Viene subito da pensare alla pratica utilizzata nel 2007 sui MBS, dove le insolvenze sui mutui non venivano rilevate per non interrompere il meccanismo di cartolarizzazione di crediti in deterioramento. Tutti sappiamo come poi sono andate le cose. È paradossale che a distanza di 15 anni la prassi sia ancora ripetibile. L’importo di 260 mld di dollari si riferisce solo a prestiti tramite carte di credito e prestiti auto, che a fine 2022 ammontavano complessivamente a circa 3 trilioni di dollari, evidenziando quindi, già allora, un tasso di insolvenza dell’8% circa contro una percentuale ufficialmente dichiarata dell’1%. Se qualcuno continua a credere che la forza anomala dell’economia americana sia basata su fondamentali inossidabili è meglio che non si faccia troppe domande: gli Stati Uniti sono già entrati in una crisi finanziaria.

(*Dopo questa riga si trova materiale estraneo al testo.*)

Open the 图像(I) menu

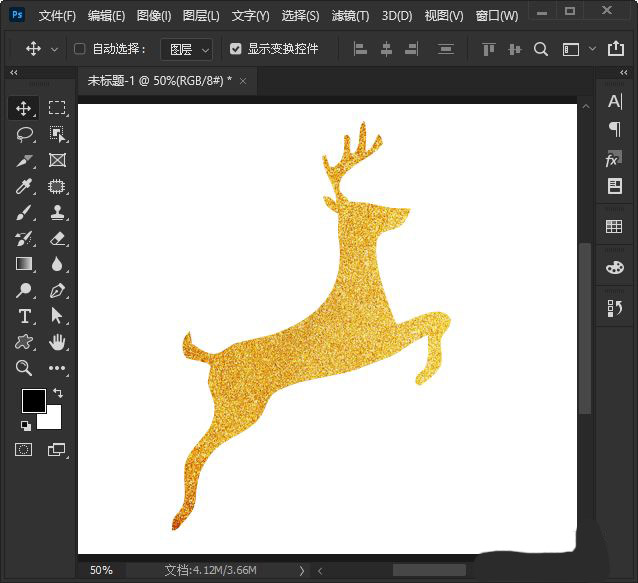point(153,16)
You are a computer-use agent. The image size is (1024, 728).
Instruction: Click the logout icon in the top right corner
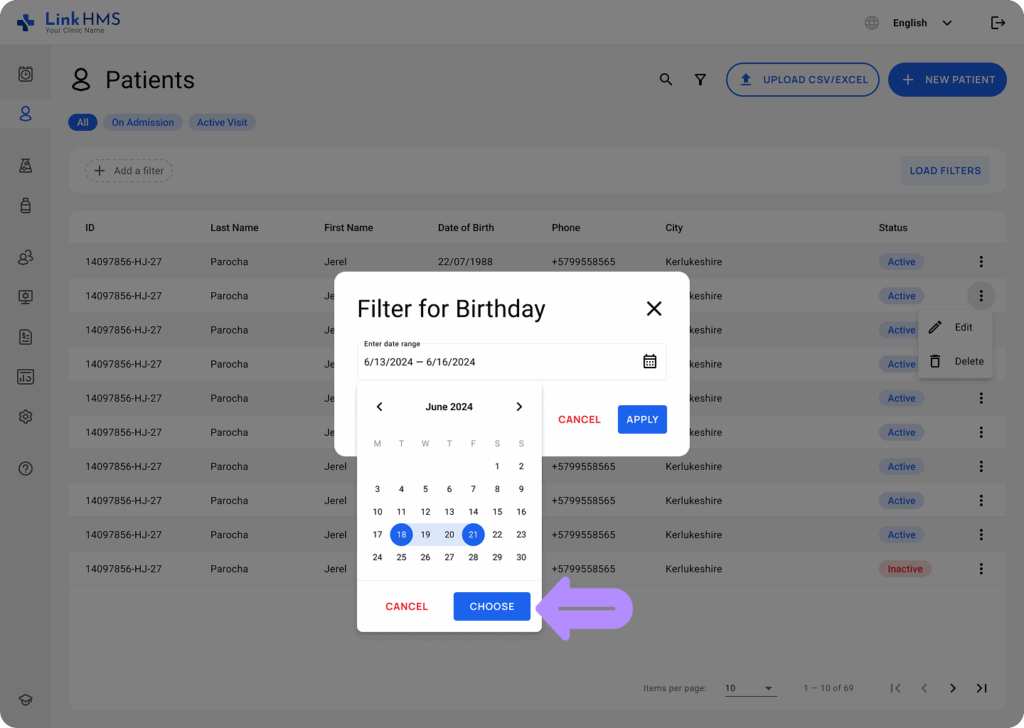pos(998,21)
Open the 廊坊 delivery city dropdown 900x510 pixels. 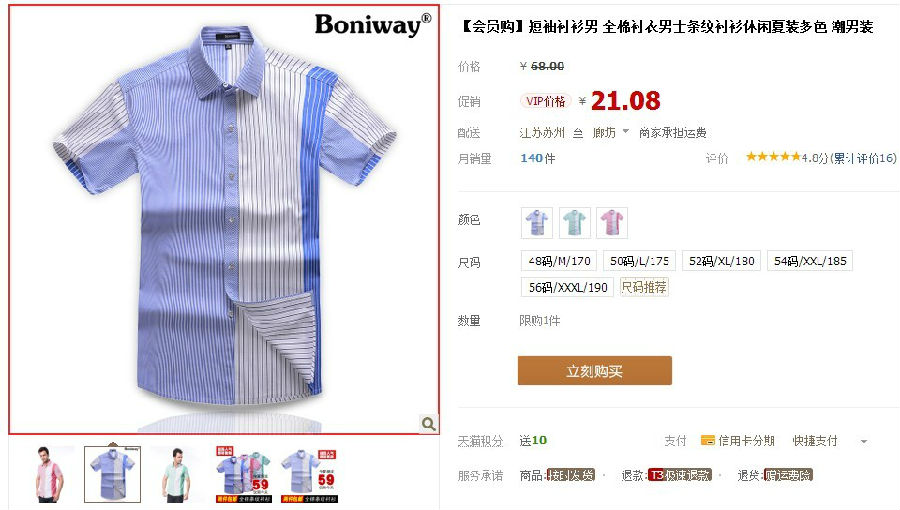[x=611, y=133]
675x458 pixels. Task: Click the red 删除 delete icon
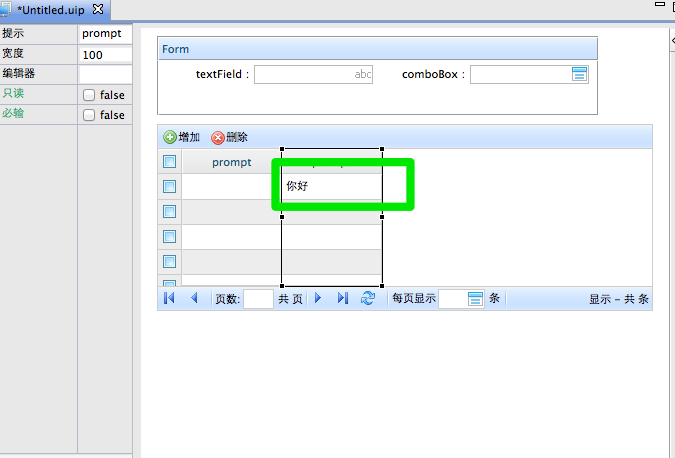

A questo punto, i contendenti alle elezioni di Novembre faranno a gara per promettere ulteriori politiche fiscali espansive per cercare di risollevare il sistema. Mentre nei prossimi mesi potremmo assistere ad un rialzo dei Treasuries per il cedimento dell’economia, per la caduta dei consumi, e per aspettative di ribasso dei tassi, c’è il rischio che tale recupero dei mercati obbligazionari possa finire in concomitanza con l’arrivo delle elezioni. Escludendo per il momento uno scenario di crisi finanziaria innescata dai problemi già evidenziati, è altamente probabile che, davanti alle difficoltà di crescita, qualsiasi amministrazione vincerà le elezioni cercherà di reflazionare l’economia. È quindi certo che gli Stati Uniti avvieranno una ulteriore espansione del debito pubblico che procurerà un rialzo delle aspettative d’inflazione e dei tassi già a partire dalla seconda metà del 2024, quando però la Fed avrà probabilmente già iniziato a ridurre i tassi.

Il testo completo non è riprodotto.